Finance Act 1999
- Parliament of the United Kingdom
- Long title: An Act to grant certain duties, to alter other duties, and to amend the law relating to the National Debt and the Public Revenue, and to make further provision in connection with Finance.
- Citation: 1999 c. 16
- Territorial extent: United Kingdom

Dates
- Royal assent: 27 July 1999
- Commencement: 27 July 1999

Other legislation
- Amends: Stamp Duties Management Act 1891; Stamp Act 1891; National Savings Bank Act 1971; Betting and Gaming Duties Act 1981; Inheritance Tax Act 1984; Value Added Tax Act 1994;
- Repeals/revokes: Taxation of Chargeable Gains Act 1992
- Amended by: Capital Allowances Act 2001; Work and Families Act 2006; Charities Act 2011; Statute Law (Repeals) Act 2013;

Status: Amended

History of passage through Parliament

Text of statute as originally enacted

Text of the Finance Act 1999 as in force today (including any amendments) within the United Kingdom, from legislation.gov.uk.

= Finance Act 1999 =

Act of the Parliament of the United Kingdom

The Finance Act 1999 (c. 16) is an act of the Parliament of the United Kingdom prescribing changes to Excise Duties; Value Added Tax; Income Tax; Corporation Tax; and Capital Gains Tax. It enacts the 1999 Budget speech made by Chancellor of the Exchequer Gordon Brown to the Parliament of the United Kingdom.

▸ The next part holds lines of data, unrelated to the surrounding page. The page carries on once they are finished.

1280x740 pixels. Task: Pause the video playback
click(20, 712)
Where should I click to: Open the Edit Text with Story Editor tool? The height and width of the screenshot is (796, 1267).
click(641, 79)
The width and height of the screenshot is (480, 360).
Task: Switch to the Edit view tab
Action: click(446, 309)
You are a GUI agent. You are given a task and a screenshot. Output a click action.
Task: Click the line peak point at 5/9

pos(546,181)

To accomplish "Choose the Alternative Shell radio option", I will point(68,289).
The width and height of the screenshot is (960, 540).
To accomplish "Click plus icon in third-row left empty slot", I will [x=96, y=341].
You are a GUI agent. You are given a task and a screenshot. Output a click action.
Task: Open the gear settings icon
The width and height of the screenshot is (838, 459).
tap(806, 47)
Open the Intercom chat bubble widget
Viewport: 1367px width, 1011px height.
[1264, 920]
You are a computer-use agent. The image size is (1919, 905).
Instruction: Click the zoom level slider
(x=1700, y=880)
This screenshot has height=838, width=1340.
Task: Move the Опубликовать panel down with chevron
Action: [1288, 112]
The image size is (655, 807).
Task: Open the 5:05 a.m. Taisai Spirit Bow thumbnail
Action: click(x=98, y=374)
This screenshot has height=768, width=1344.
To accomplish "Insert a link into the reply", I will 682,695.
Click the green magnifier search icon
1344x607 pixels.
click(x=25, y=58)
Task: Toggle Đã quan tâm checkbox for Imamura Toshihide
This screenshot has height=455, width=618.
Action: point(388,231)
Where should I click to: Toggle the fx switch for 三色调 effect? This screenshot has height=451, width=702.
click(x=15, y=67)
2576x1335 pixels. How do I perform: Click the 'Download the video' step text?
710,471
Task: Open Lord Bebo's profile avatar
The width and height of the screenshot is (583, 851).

In the UK, the Chancellor delivers an annual Budget speech outlining changes in spending, tax and duty. The respective year's Finance Act is the mechanism to enact the changes.

Long-term rules governing the various taxation methods are contained within specific taxation acts (for instance Capital Gains Tax Legislation is contained within Taxation of Chargeable Gains Act 1992). The Finance Act details amendments to be made to each one of these acts.